Thierno Diallo, 59, a security guard originally from Conakry, Guinea, who lives in a ground floor apartment said he was asleep when he heard banging on the door. It took him a moment to realize what was happening.
“Only when I heard people screaming, ‘There’s a fire in the building!’” he said. “I heard somebody, ‘Oh! Fire! Fire! Fire!’”
He ran out in his bathrobe, jacket and sandals.
Kenneth Kodua, 37, said he left his apartment to get food, leaving his roommate behind, and came back to find people fleeing in a panic.
Hours later, he was still trying to find out whether his roommate escaped.
“I tried calling her. I tried calling. No answer,” he said, still clutching his bag of uneaten food. His phone was dead.
Many questions remained in the immediate aftermath of the blaze, including how the fire spread so quickly in a brick building built after catastrophic fires at the turn of the 20th century ushered in an era of tougher enforcement of fire codes.

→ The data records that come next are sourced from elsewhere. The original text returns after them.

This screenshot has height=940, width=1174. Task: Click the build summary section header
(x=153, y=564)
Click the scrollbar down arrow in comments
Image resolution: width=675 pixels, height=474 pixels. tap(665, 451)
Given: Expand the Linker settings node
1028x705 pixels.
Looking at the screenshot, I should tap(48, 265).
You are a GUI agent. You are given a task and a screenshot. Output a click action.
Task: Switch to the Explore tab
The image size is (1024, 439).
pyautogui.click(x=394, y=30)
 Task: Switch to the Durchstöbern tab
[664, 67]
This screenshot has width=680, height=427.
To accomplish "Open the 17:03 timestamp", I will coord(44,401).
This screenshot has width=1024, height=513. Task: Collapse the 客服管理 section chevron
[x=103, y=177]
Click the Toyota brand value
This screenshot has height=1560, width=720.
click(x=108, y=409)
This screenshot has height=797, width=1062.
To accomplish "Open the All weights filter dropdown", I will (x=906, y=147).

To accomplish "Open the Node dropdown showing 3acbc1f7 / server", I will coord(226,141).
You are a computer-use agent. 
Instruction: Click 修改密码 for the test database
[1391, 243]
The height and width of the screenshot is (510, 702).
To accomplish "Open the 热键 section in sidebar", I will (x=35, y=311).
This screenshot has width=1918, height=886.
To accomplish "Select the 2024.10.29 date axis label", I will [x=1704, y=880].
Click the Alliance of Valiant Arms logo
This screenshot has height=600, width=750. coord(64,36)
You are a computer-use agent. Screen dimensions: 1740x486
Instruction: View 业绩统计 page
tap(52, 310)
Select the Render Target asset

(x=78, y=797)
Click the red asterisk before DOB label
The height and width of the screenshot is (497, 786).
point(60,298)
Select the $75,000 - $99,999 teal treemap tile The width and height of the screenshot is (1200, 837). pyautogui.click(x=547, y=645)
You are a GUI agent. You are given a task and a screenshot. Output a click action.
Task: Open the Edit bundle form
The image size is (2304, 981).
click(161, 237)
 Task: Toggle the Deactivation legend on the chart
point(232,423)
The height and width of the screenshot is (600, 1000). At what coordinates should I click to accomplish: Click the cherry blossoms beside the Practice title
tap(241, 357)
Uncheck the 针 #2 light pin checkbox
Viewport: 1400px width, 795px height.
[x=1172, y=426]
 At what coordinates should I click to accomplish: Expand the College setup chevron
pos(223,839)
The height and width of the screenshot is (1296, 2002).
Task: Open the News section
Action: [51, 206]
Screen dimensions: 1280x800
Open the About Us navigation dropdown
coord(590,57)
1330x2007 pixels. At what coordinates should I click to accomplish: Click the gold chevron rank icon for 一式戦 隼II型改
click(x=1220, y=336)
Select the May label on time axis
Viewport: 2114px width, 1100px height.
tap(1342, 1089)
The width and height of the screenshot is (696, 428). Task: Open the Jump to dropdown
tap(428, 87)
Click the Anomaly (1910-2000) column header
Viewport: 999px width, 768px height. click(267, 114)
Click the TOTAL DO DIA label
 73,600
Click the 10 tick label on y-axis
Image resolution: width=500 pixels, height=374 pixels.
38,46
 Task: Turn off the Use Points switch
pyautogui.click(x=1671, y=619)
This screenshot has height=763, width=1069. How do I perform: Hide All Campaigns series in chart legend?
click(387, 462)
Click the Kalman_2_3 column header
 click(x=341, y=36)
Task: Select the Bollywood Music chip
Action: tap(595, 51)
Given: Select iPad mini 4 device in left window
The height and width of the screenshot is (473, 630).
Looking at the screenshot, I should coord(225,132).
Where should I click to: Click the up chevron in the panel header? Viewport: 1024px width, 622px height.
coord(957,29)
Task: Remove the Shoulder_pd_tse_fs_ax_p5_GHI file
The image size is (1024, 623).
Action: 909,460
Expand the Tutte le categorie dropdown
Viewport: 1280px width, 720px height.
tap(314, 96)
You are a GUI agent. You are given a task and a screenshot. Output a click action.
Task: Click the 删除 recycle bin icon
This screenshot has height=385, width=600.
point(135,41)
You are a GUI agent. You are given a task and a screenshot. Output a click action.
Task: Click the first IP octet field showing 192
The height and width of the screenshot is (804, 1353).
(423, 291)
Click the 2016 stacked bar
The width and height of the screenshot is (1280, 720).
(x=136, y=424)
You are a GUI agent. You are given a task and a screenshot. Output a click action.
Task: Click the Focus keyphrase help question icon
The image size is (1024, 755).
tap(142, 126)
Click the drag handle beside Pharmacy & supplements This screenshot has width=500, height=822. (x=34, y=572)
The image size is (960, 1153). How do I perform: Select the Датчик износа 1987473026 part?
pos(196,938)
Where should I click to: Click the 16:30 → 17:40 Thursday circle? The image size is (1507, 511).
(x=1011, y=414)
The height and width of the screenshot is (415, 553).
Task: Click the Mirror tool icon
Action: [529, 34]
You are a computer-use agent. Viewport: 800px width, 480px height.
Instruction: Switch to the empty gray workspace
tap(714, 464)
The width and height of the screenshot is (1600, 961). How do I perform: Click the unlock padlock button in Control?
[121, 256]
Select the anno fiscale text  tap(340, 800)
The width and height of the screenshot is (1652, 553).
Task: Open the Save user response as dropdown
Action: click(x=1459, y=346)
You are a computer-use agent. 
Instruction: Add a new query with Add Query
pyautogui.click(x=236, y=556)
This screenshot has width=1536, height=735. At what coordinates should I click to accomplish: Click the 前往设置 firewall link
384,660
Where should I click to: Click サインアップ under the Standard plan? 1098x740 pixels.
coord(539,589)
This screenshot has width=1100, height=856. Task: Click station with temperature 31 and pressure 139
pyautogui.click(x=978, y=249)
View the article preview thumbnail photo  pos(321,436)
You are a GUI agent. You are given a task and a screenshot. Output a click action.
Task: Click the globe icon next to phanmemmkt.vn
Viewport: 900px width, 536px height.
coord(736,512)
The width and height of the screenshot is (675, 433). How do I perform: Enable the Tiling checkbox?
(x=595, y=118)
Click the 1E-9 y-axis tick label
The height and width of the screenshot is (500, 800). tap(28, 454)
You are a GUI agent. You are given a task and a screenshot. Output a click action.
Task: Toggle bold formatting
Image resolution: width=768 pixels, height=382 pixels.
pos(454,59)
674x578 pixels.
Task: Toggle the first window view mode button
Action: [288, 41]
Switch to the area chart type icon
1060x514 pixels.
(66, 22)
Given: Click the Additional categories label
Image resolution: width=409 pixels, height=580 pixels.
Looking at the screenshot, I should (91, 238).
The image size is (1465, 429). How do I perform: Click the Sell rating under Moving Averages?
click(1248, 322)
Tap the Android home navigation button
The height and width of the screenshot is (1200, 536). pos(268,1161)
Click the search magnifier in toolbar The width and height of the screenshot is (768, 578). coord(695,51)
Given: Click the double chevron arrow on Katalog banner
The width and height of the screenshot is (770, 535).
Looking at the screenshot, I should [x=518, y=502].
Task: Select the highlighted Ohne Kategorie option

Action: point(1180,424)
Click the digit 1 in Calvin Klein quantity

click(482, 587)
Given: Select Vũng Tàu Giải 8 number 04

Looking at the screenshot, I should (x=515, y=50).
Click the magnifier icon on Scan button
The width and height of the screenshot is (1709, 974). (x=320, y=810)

The building had more than 20 units. It was not new enough that it was required to have modern-day fireproofing, like sprinkler systems and interior steel construction.
Neighborhood resident Robert Gonzalez said a friend who lives in the building was able to get out via the fire escape as another resident fled with five children.
“When I got here, she was crying,” Gonzalez said.
Other witnesses described seeing burned bodies being carried away on stretchers and young girls who had escaped the building standing barefoot outside with no coats.
Windows on some upper floors were smashed and blackened. Displaced residents wrapped in Red Cross blankets were staying warm on city buses, brought in to provide heat.
The death toll surpassed the 10 who died, including nine children, in a four-story home in another part of the Bronx in 2007. That blaze had been sparked by a space heater.
Twum Bredu, 61, arrived in the neighborhood looking for his brother, who had been staying with a family in the building. The family, a husband and wife and four children, got out. But there was no word yet about his brother.
“I’ve been calling his phone, it’s ringing, but nobody picks up,” Bredu said. “He was in his room, and we don’t know what happened.”